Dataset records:

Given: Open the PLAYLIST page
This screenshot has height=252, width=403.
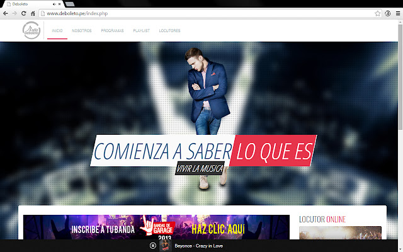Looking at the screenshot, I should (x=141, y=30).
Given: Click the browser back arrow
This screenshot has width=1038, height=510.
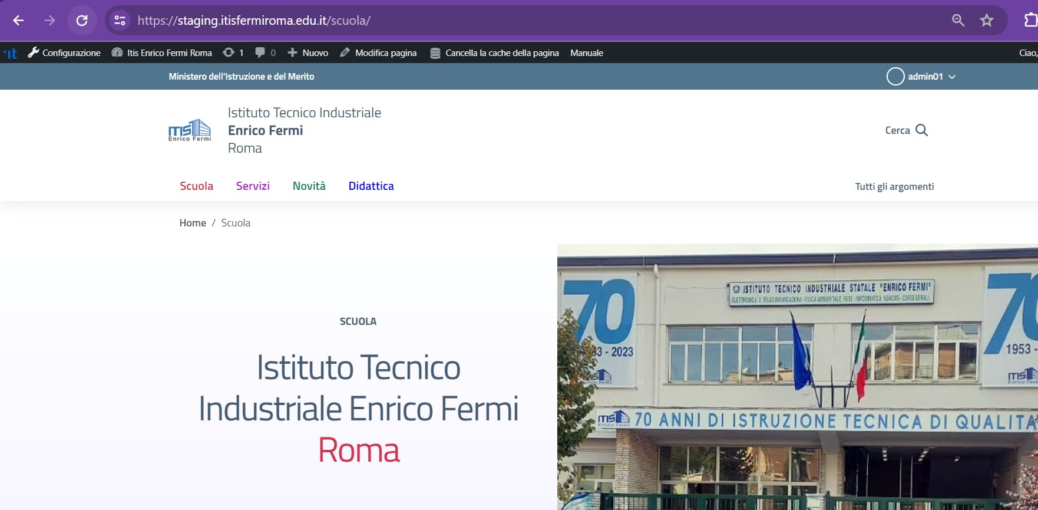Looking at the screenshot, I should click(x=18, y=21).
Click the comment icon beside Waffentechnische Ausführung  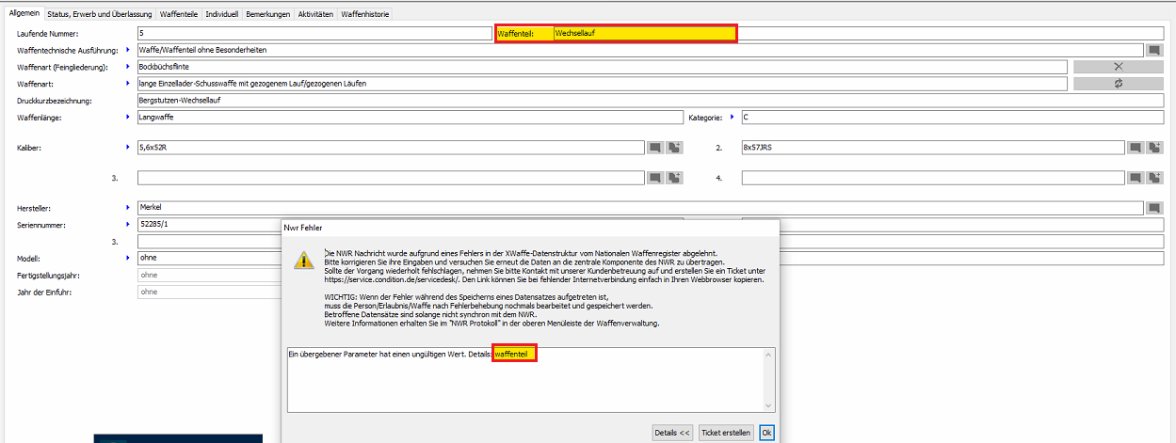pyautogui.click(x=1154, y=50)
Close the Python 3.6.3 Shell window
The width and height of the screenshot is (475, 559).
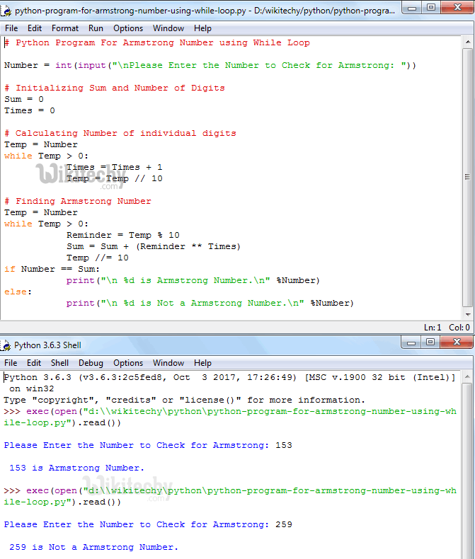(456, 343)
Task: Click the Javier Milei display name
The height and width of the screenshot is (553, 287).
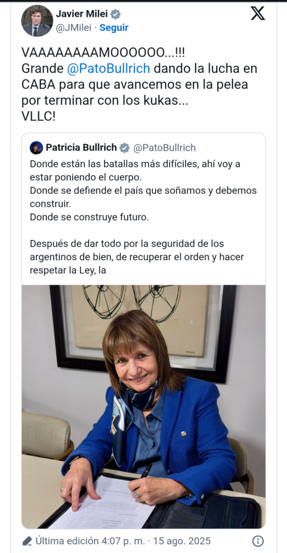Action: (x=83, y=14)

WHAT YOU ARE ASKED TO DO: Copy nothing but the lines from the line holding "Task: Click the Javier Milei display name" through the last line of the entries, exactly, while leaving out the pictures.

EXERCISE RESPONSE:
Task: Click the Javier Milei display name
The height and width of the screenshot is (553, 287).
Action: (x=83, y=14)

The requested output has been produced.